Marlova Jovchelovitch Noleto, diretora e representante da Organização das Nações Unidas para a Educação, a Ciência e a Cultura (UNESCO) no Brasil, afirma que “o momento é de comunicação e integração entre as áreas da saúde e da educação, para determinar a viabilidade da reabertura das escolas.”
Em concordância, a Organização Pan-Americana da Saúde/Organização Mundial da Saúde (OPAS/OMS) defende que a reabertura segura das escolas é a forma de garantir os direitos das crianças e adolescentes à educação de qualidade.
Sobrecarga de trabalho
A rede municipal tem 90 escolas: são 65 de educação infantil, 16 de ensino fundamental e nove de jovens e adultos. Durante a pandemia, além dos desafios pedagógicos tradicionais, os professores tiveram que aprender a utilizar novas ferramentas tecnológicas, adaptar suas aulas a esse novo cenário e, em alguns casos, até adquirir novos equipamentos e planos de internet.
J.*, funcionária da EMEI Pinóquio, desabafa: “As informações passadas [pela Secretaria Municipal de Educação] mudam o tempo todo, e a gente tem que se desdobrar para fazer as alterações necessárias e atender pais e alunos”.
“O professor, além de todos os desafios pedagógicos enfrentados, precisa ainda ‘correr atrás’ (literalmente) dessas famílias, para que os alunos entreguem as atividades. E sem contar que somos vistos por muitos como “vagabundos” que não querem trabalhar e têm seu salário garantido no final do mês”, relata D.
Nayrane Peixoto, pedagoga, explica que os professores tiveram que se reinventar para continuarem a desenvolver o aprendizado das crianças na pandemia e que, sem a colaboração dos familiares, “muitas vezes, as atividades nem chegam às crianças”.
O atendimento presencial de parte dos estudantes começou no dia 26 de abril e foi até 7 de maio, conforme a Secretaria de Educação.

**Material de origem**

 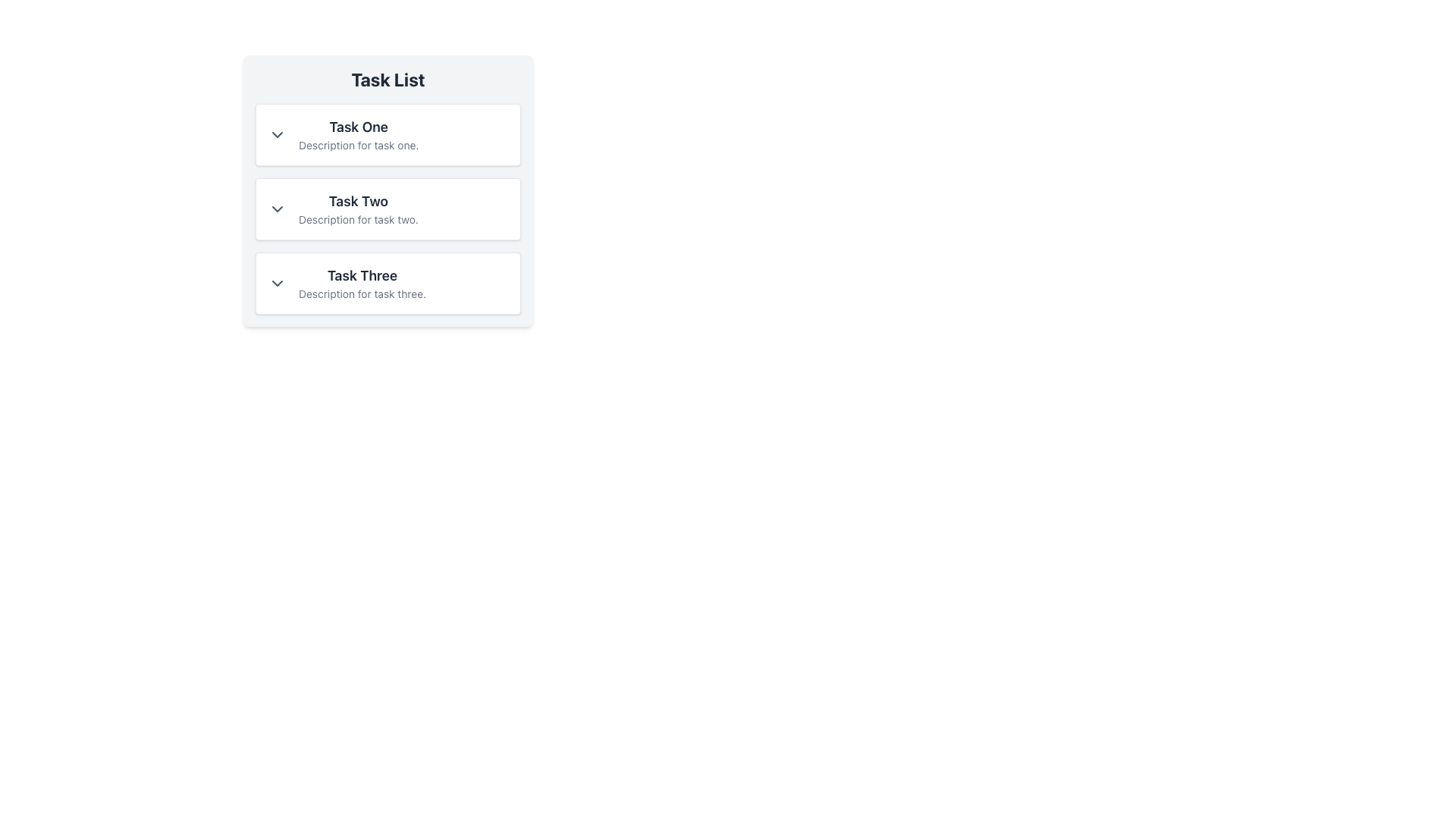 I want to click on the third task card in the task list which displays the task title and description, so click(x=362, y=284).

...

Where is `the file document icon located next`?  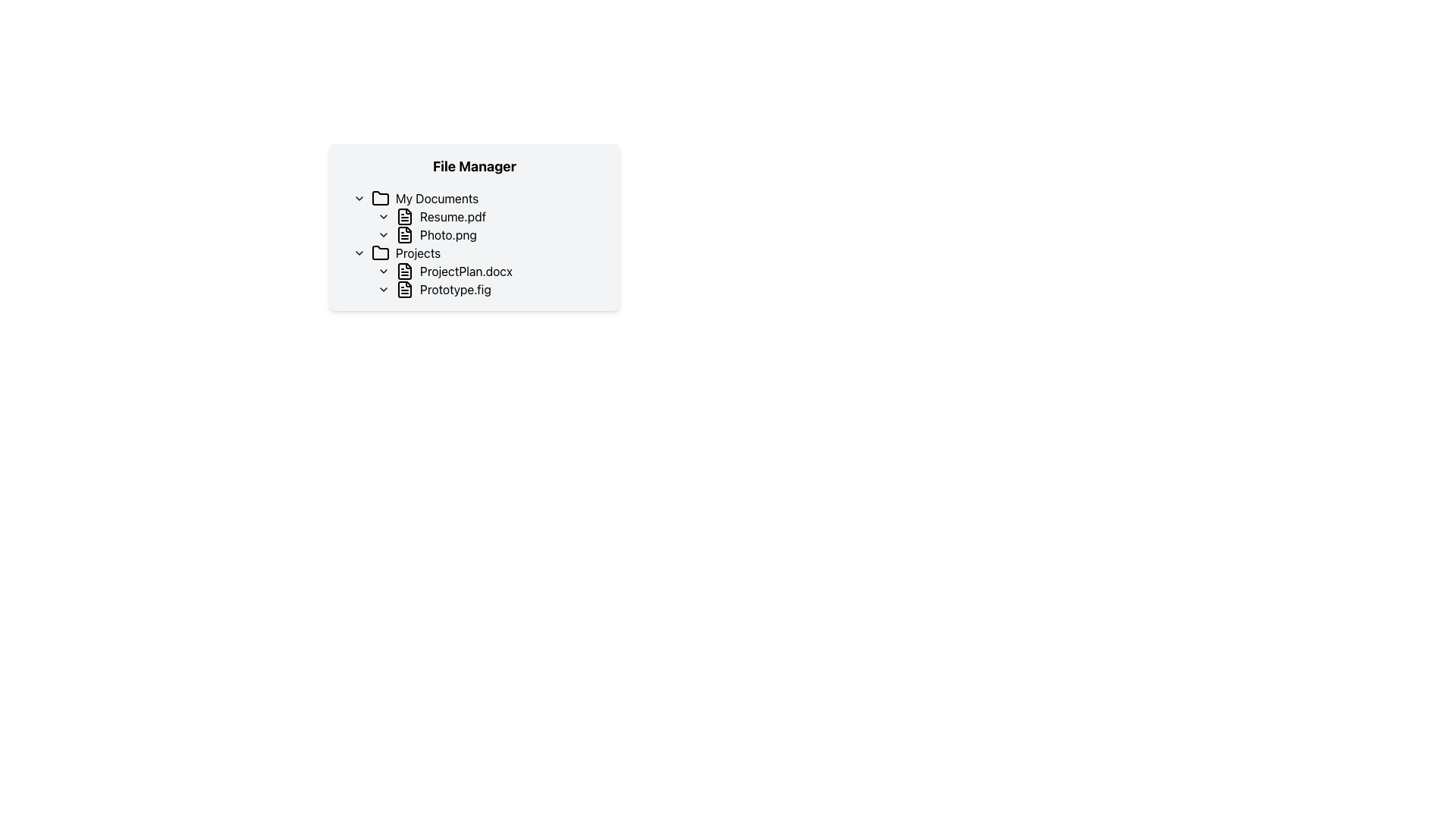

**Enunciado**
Dê sequência ao texto sobre a volta às aulas e o trabalho dos professores na pandemia, começando logo depois da última frase. Os registros não têm nenhuma relação com o texto.

**Resposta**
Esse atendimento foi agendado e prioritário para alunas e alunos convocados de acordo com os critérios das equipes escolares. “Devem ser priorizados os alunos que não possuem acesso à internet, que apresentam dificuldades em realizar as atividades (não estão devolvendo os cadernos de atividades propostos anteriormente), estão em situação de vulnerabilidade social”.
Sobre o funcionamento dos atendimentos, D. conta que os professores e professoras têm duas horas de atendimento para tirar dúvidas, uma vez por semana.
Desde o dia 10 de maio, houve o retorno das coortes, conforme contato telefônico com a EMEI Abigail Flora Horta; EMEF Nacilda de Campos, do bairro Jardim Tv; e a EMEF Ivan Engler de Almeida, do bairro Jardim Vitória. Esse retorno estava condicionado à análise da situação dos casos de covid na cidade, de acordo com a Secretaria de Educação.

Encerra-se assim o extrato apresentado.